Material provided:

━━━━━━━━━━━━━━━━━━━━━━━━━━━━━━

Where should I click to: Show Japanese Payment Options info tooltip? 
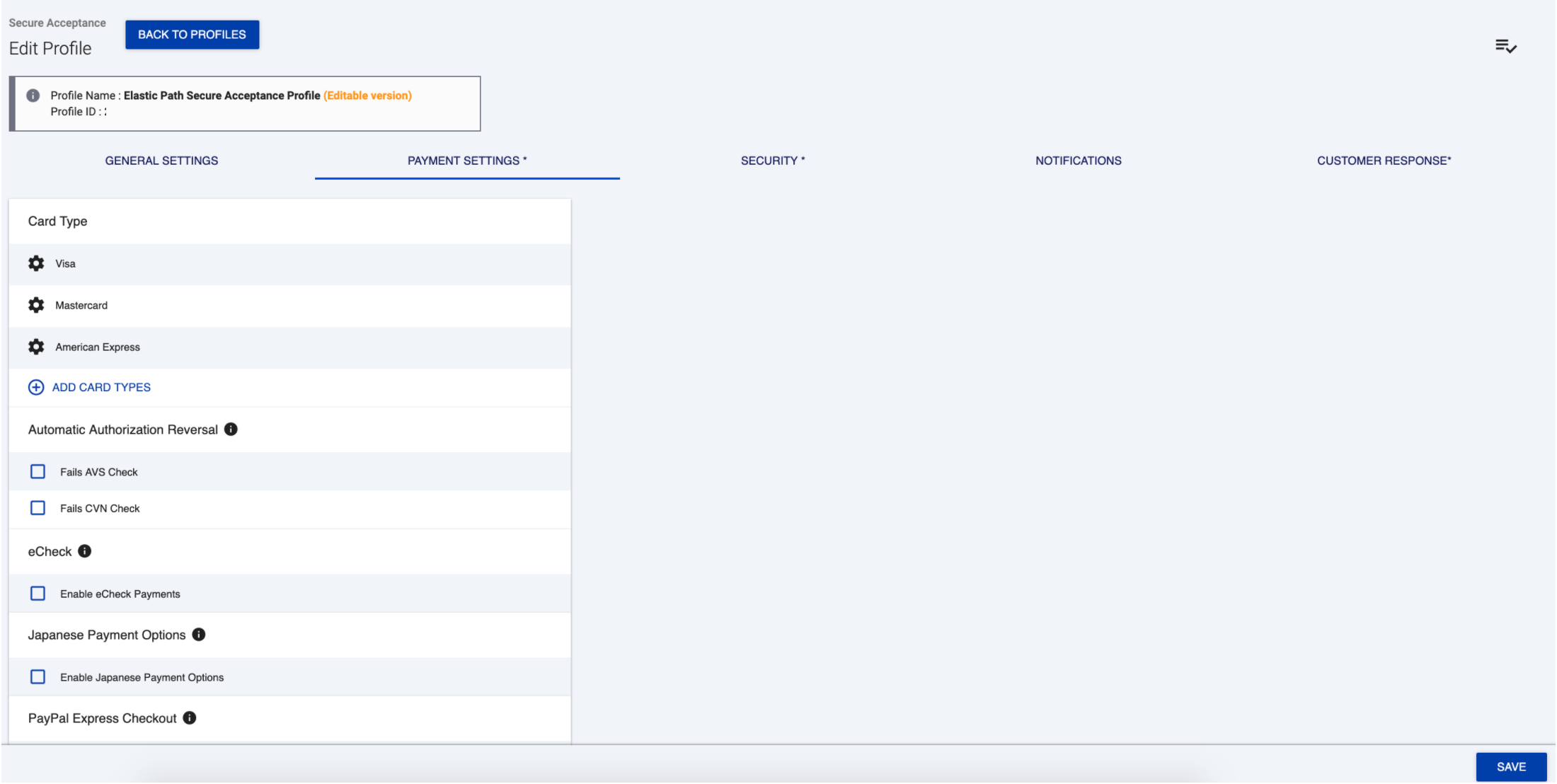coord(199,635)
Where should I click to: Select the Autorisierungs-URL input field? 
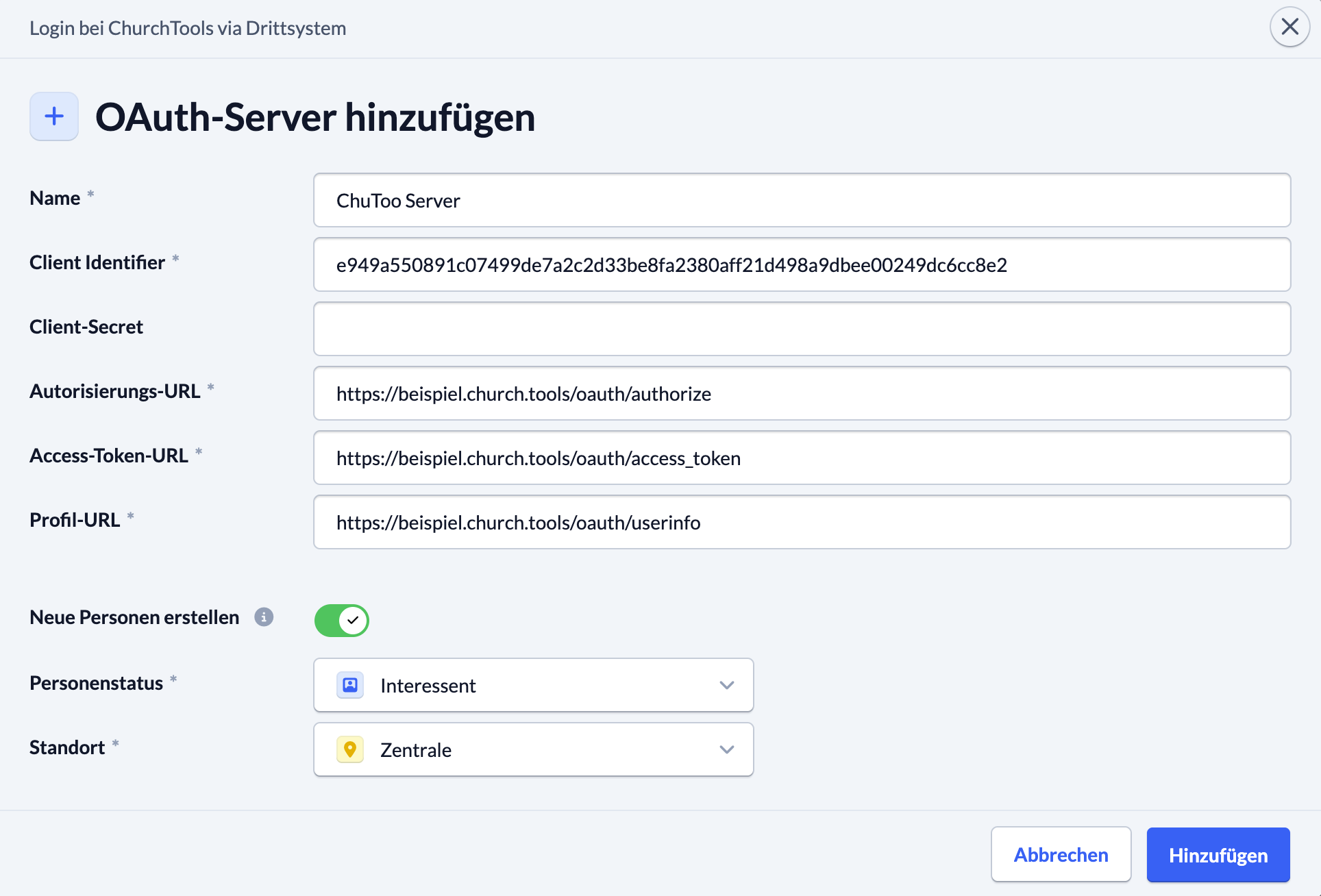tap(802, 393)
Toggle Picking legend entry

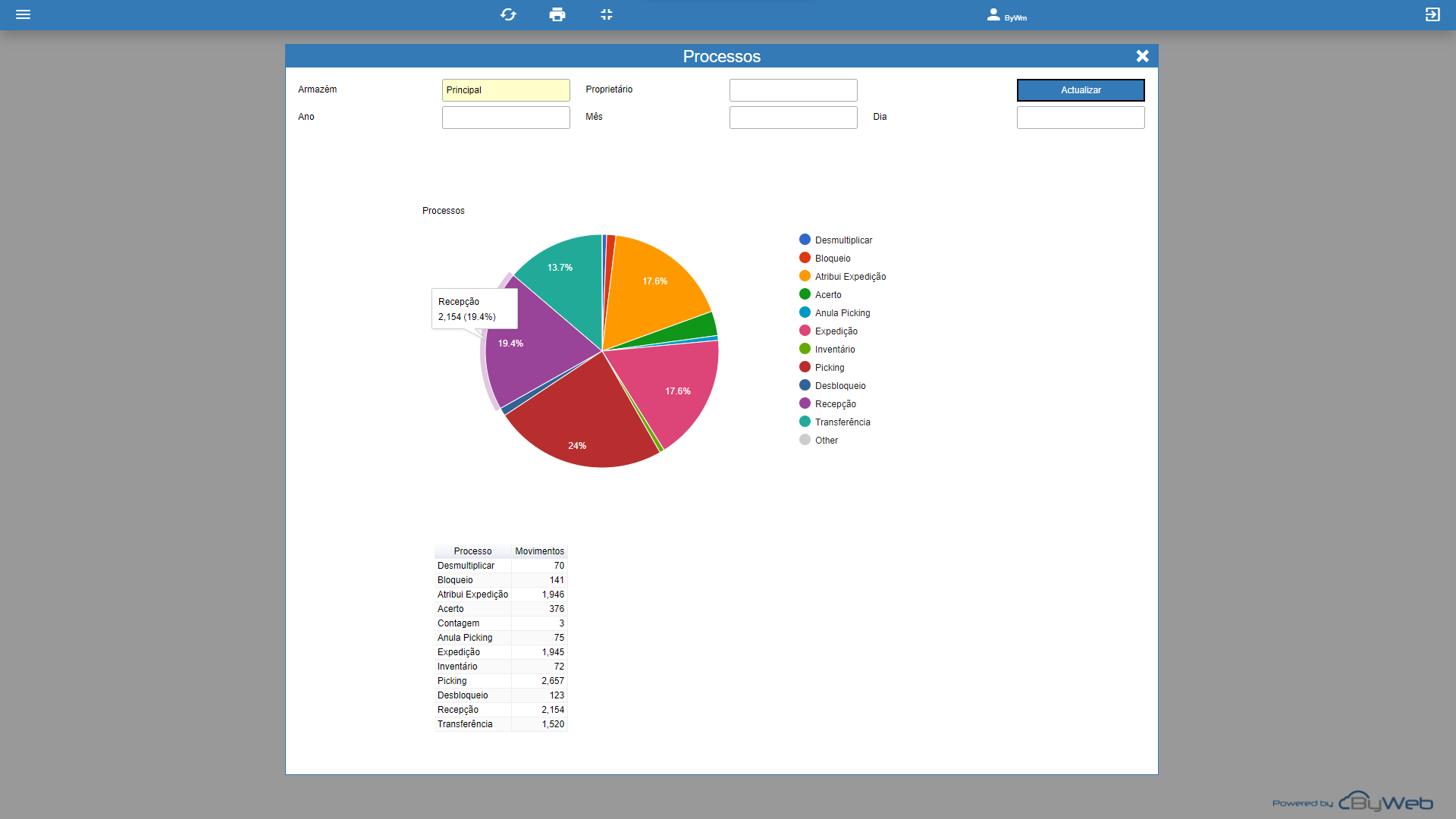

━━━━━━━━━━━━━━━━━━━━━━━━━━━━━━

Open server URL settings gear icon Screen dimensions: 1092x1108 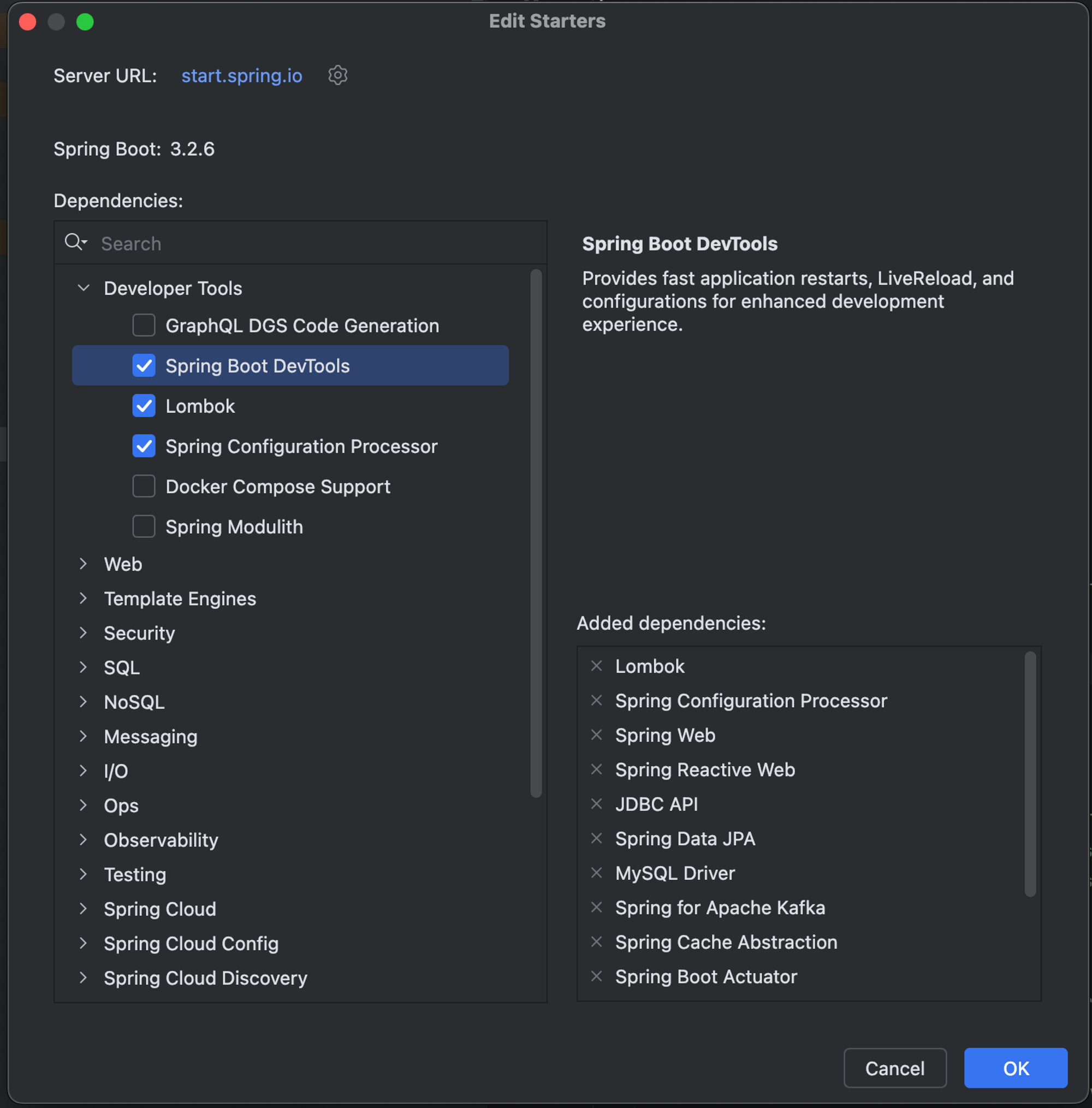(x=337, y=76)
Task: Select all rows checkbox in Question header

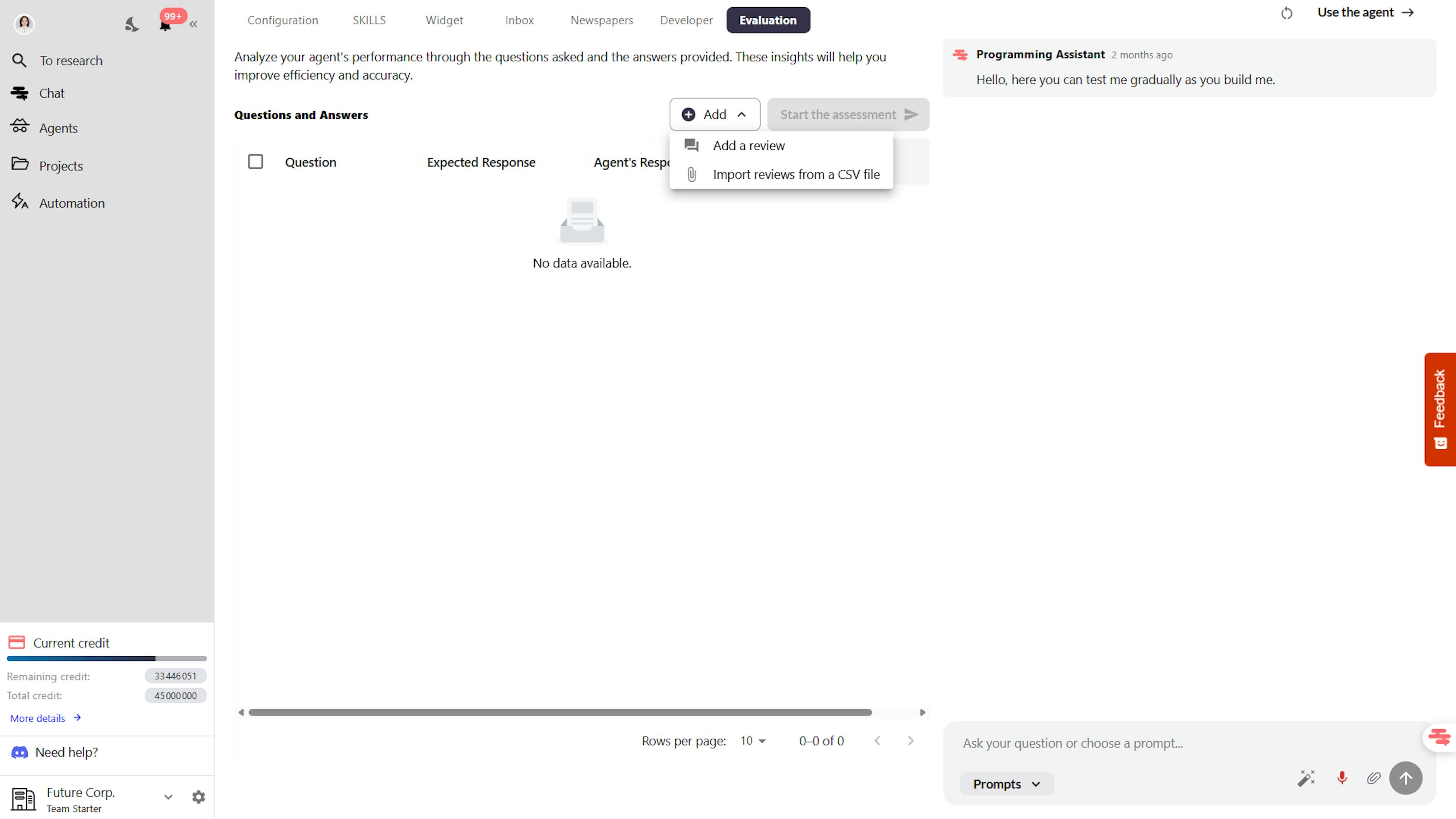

━━━━━━━━━━━━━━━━━━━━━━━━━━━━━━

Assignment: Using the entries above, extract exactly the lines from the one that contains "Where should I click to: Show" through the one that contains "Toggle Picking legend entry". Do not carry over any pictures.

Solved exercise:
Where should I click to: Show Japanese Payment Options info tooltip? 
coord(199,635)
Where should I click to: Select the Autorisierungs-URL input field? 
tap(802, 393)
Toggle Picking legend entry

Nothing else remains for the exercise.